Вскоре мы оба уловили запах гари. Где горит? В дальнем углу универмага помещался склад детских игрушек; через закрытые двери его просачивались сизые струйки дыма. Немедленно вызвали пожарных, двери взломали.
Оказалось, что ушедшие с работы мастера по починке игрушек оставили на электрической плитке банку с клеем и забыли выключить ток. Клей вскипел, разлился, и легко воспламеняющиеся картонные и обтянутые бархатом и плюшем игрушки загорались.
Благодаря чуткости собаки пожар удалось захватить в самом начале и быстро потушить.
Домой Джери возвращался важный, полный достоинства (или я сам, очень гордившийся своим догом, приписывал ему это?). Жадно съедал положенную чашку корма и укладывался спать. Спал крепко, до того часа, когда пора было вновь отправляться «на работу». Видимо, к исполнению своих ночных обязанностей он относился добросовестно и не позволял себе поспать «на дежурстве»!
Так прошел уже месяц, начался второй... И вот однажды ночью моей квартире тревожно зазвонил телефон: меня просили немедленно прибыть к универмагу.
Предчувствуя, что случилось что-то серьезное, одевшись на скорую руку, я бегом бросился к магазину. А случилось, действительно, серьезное, и очень.
Среди ночи в универмаг проникли воры. Выпилив потолок, они по веревочной лестнице спустились в магазин и забрались в торговое помещение. Прислушались — тишина. Сторожа снаружи не было, это они твердо знали, так как прежде чем влезть на чердак через слуховое окно, обошли универмаг со всех сторон. Никто, казалось, не мог помешать им.
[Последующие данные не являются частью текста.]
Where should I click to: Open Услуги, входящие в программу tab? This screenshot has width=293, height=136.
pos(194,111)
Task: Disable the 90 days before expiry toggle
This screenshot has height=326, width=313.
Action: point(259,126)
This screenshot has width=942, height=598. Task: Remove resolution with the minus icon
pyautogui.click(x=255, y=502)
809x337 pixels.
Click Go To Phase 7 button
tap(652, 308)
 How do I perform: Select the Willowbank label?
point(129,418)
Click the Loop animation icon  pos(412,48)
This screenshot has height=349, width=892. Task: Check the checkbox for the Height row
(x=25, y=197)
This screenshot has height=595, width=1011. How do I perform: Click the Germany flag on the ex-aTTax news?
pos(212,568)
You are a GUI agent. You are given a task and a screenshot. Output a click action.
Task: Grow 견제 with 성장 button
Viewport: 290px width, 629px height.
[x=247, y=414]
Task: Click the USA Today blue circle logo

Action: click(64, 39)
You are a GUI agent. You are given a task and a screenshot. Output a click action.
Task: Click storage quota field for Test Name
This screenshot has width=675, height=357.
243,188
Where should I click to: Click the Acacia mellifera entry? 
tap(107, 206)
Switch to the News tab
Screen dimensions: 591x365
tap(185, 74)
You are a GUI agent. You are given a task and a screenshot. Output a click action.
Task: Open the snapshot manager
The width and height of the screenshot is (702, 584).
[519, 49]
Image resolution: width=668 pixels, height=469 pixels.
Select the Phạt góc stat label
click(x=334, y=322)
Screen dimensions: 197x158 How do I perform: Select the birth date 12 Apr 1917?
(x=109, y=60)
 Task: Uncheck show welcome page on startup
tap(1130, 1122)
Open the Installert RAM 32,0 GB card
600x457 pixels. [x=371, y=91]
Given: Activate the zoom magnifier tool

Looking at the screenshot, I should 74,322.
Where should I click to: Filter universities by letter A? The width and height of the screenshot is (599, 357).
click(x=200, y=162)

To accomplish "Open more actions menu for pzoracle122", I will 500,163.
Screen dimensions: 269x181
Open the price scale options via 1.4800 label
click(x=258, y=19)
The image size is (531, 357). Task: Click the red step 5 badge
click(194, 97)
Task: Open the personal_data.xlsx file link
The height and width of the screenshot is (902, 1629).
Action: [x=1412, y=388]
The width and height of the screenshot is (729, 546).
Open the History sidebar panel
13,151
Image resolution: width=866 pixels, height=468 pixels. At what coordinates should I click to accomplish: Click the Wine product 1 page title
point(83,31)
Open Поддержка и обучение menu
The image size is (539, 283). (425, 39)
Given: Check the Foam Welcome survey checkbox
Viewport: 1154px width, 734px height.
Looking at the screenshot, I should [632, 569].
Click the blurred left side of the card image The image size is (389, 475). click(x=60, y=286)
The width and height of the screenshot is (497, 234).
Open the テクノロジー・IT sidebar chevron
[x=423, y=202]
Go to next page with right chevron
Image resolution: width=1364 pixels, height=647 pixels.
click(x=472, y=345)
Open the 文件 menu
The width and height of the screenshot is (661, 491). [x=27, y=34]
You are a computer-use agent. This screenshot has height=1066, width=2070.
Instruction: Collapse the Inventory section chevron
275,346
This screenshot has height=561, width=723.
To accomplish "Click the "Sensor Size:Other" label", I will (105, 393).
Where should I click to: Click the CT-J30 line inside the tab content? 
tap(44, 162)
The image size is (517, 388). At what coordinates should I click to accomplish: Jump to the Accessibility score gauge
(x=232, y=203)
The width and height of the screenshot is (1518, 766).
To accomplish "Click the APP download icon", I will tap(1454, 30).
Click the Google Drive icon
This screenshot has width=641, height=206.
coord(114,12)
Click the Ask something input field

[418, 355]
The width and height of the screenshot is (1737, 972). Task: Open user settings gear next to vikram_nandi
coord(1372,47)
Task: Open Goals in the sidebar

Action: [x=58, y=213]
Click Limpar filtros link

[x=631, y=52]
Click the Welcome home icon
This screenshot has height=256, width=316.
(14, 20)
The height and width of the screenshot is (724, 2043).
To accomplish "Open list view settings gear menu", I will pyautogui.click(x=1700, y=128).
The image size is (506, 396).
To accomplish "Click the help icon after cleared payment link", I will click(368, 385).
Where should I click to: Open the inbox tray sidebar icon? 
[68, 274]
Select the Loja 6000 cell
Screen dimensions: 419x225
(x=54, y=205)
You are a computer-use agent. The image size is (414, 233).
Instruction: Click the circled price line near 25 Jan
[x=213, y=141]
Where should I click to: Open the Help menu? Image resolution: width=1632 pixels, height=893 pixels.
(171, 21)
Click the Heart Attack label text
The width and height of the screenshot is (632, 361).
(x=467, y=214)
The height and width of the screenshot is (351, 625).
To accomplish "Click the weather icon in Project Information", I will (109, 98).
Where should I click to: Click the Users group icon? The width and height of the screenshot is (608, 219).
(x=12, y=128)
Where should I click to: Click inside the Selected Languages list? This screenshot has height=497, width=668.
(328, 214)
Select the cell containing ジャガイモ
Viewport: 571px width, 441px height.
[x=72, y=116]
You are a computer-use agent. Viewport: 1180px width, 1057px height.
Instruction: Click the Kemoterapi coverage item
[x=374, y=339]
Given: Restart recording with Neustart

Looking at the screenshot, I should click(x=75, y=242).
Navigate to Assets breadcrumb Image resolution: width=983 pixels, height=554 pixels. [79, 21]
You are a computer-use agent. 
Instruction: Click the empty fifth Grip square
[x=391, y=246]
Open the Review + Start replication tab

Смело ступая и не ожидая никакой беды для себя, они спустились в нижний этаж и направились к отделу готового платья. Вдруг навстречу им из темноты метнулись две тени. Громоподобное рычание нарушило тишину помещения. Это было так неожиданно и страшно, что в первую минуту грабители забыли о ножах, которыми они были вооружены, и в ужасе бросились в разные стороны.
Один кинулся к окну. Посыпались стекла. Но разве убежишь от собаки? Преследователь настиг и вцепился в брюки. Грабитель рванулся и, оставив клок материи в зубах собаки, выскочил за окно. Собака прыгнула за ним.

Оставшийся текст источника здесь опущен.